The UPS Freight boss touched upon a wide range of topics, including the dynamics of customer relationships, the freight market, and in industry regulations, among others.
“If a customer has a good experience, they come back,” explained Holmes “If they don’t have a good experience, there are just too many other choices out there with logistics companies and 3PLs, asset-based companies, software companies, and providers of various services. There are too many options not to do it right—and not just the first time but the first time every other time.”
Holmes said it is commonly understood that when you look at your customer base your current customers will operate better than your perspective customers, noting that is just the nature of it in terms of what it takes to get a new customer tomorrow. But at the end of the day, he said you may be able to work with them and through time and expand your margin but your current base will typically operate better than your prospective ones and that needs to always be top of mind.
Taking that a step further, Holmes stressed that you also need to keep in mind really who is the customer and it is not always simple to do that.
“In the old days it was the shipper and an asset-based provider and the shipper as a customer,” he said. “Now you have software providers/3PL/asset based provider with a shipper as a customer and the 3PL might be my customer and the shipper might be a customer as well. It is more complex in terms of the partnerships and interactions among those groups.”
Regardless of the partnerships and interactions, Holmes noted that there are a lot of freight companies that still to this day “mutter” about 3PLs and all of that conversation does not matter. What happened, he said, was you had a lot of asset-based companies that had customers with very healthy margins and were frankly too healthy.
“If you are carrying freight for a customer with a 55 OR, you are begging for someone to come in with a better solution on the price side and the question then became so now if the customer is at an 85 or more OR is that still good enough?” Holmes said. “The answer is yes—so if you sit and gripe about this third party coming in or you can analyze the way you do business and if you have those situations and are making excessive margin on customers freight you make a conscious decision to get away with it for as long as you can or to keep a third party coming in between what you consider you and the customer and that has been one of the focus areas for a lot of companies and should be for all companies out there.”
And in a nod to the new HOS regulations taking effect today, Holmes said that the voices of the industry were frantic about pausing implementation of the new rules and taking a look at it.
These new rules, he said, will absolutely have an impact and it will be felt more from time-sensitive shippers and manufacturers, and refrigerated carriers.
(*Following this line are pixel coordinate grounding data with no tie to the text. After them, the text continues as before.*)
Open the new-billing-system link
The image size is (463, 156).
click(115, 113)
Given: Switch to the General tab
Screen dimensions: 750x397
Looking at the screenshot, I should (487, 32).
“If you think about where you might have your distribution networks around the country, they are typically set up on reach, it might be a two-day reach, with a warehouse in Harrisburg, Pa., where you get a two day reach into the majority of the northeast,” he said. “With HOS there are limitations on that and now there is not the reach that you previously had which will be a factor. Shippers need to work with their carriers and engineers to figure out what to do whether that you upcharge to a more expensive service which will cost more and affects the consumer or do you look at your entire network based on these new rules and find that all your warehouses are in the wrong places. The competitive disadvantage could be that you have a competitor 50 miles away that can have service in two days where you can do it in three and it will cost you 25-to-30 percent more to get it there and meet their standards. If you are in that business and it impacts you, you need to go through that exercise and make some decisions or otherwise you may get caught in a bad spot.”